The search for the biochemical regulators of skin epithelial stem cell self-renewal and production of daughter cells that will populate one or several lineages of the epidermis is ongoing. The field has advanced significantly over the past three decades, especially with respect to the presence and location of discrete stem cell compartments. Some initial work has implicated the integrins as cell surface markers that, although not specific, may be useful to enrich populations of cells for stem cells to allow characterization. C-myc and p63 have also been identified as regulators of stem cell fate. In addition, recent years have experienced a flurry of reports that implicate Wnt signaling, β-catenin, and Lef1/Tcf transcriptional regulation in stem cell maintenance and/or lineage determination.
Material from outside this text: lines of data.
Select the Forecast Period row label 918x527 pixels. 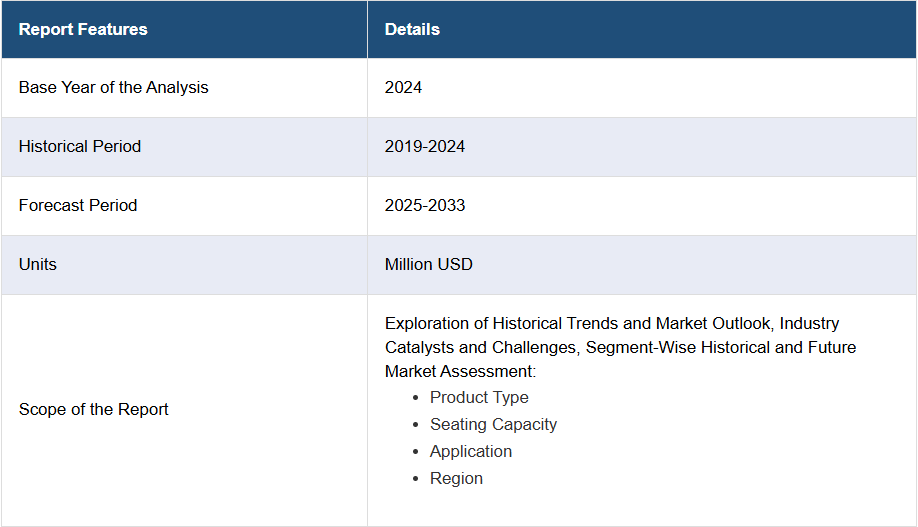(x=78, y=205)
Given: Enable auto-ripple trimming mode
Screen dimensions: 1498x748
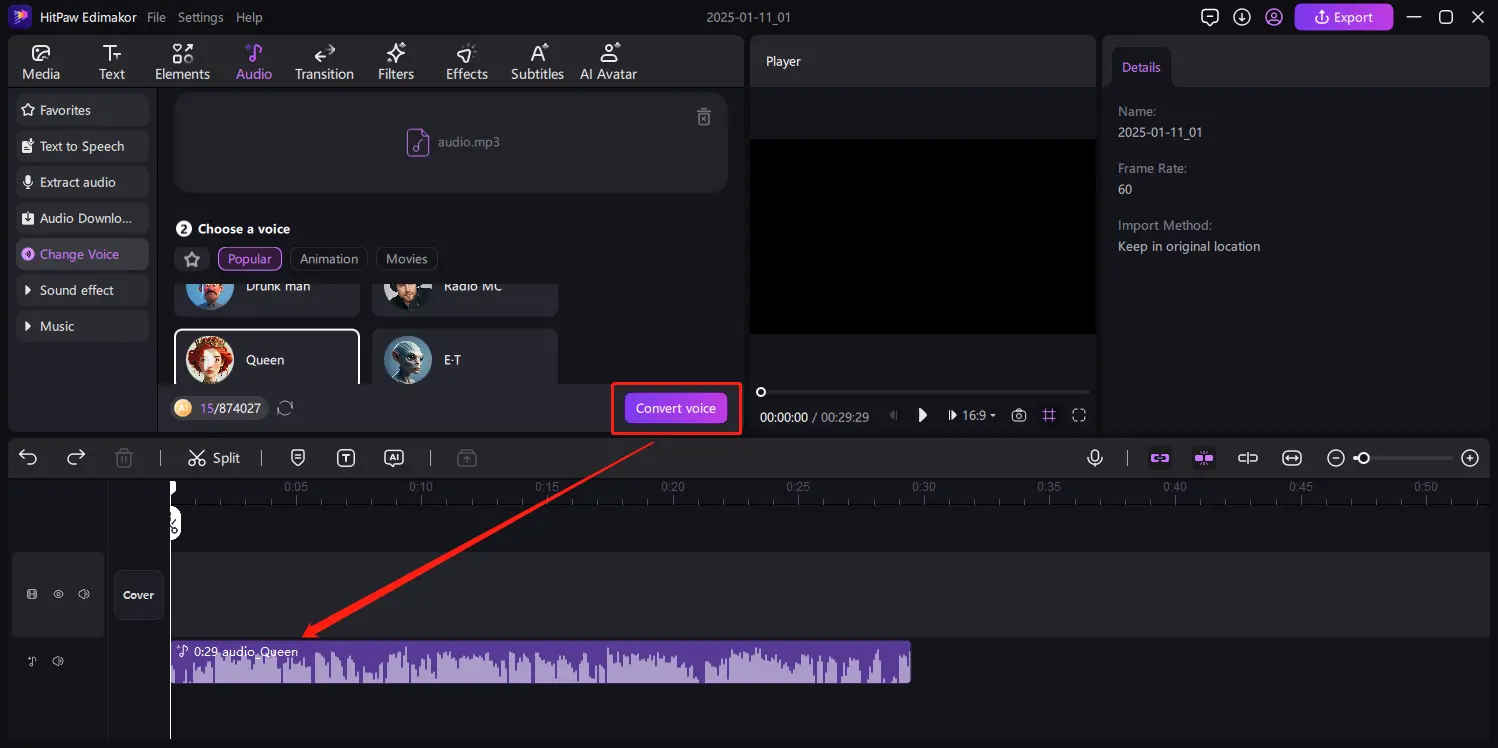Looking at the screenshot, I should pyautogui.click(x=1204, y=457).
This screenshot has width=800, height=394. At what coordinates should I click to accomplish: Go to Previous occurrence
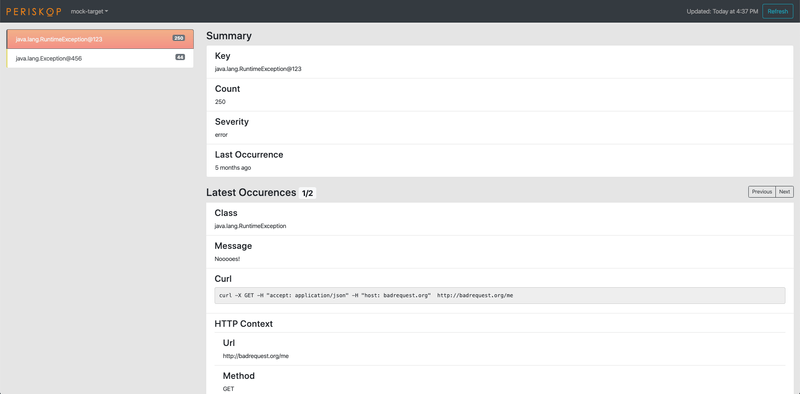(x=762, y=192)
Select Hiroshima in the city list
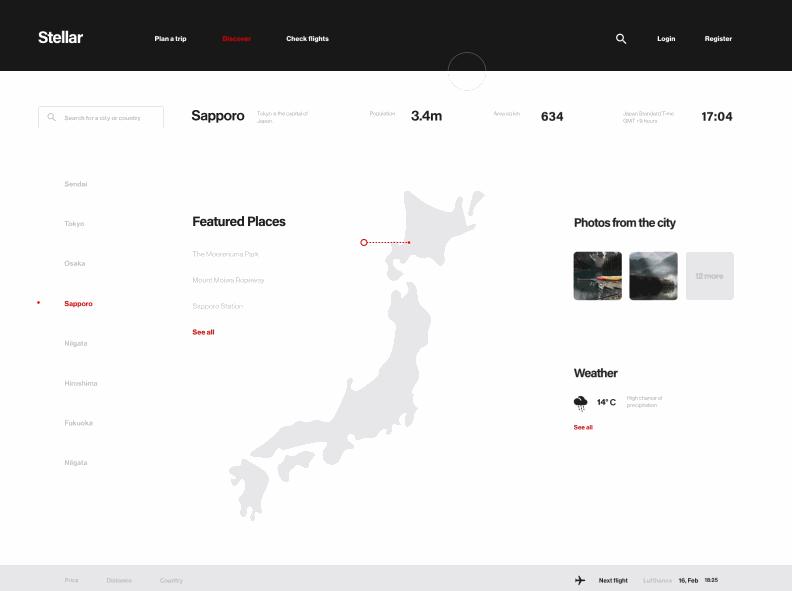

Despite these advances, scientists are not yet able to reliably isolate stem cells from skin epithelium to exhaustively study their transcriptional and functional characteristics. Eventually, when techniques exist to find the answers to these questions, doctors may be able to not only use skin epithelial stem cells to grow new skin to treat burns, but also to treat genetic diseases of skin and possibly even nonskin origin. We don't yet know whether it might be possible in the future to genetically engineer keratinocytes to inducibly secrete peptide hormones, such as insulin as a treatment for diabetes, or growth hormone as a treatment for growth hormone deficiency (64). Nor do we know whether keratinocyte stem cells possess sufficient plasticity to be differentiated into nonkeratinocyte cell types to correct defects of other tissues. The studies of the past three decades indicate that the future of skin stem cell research holds great promise.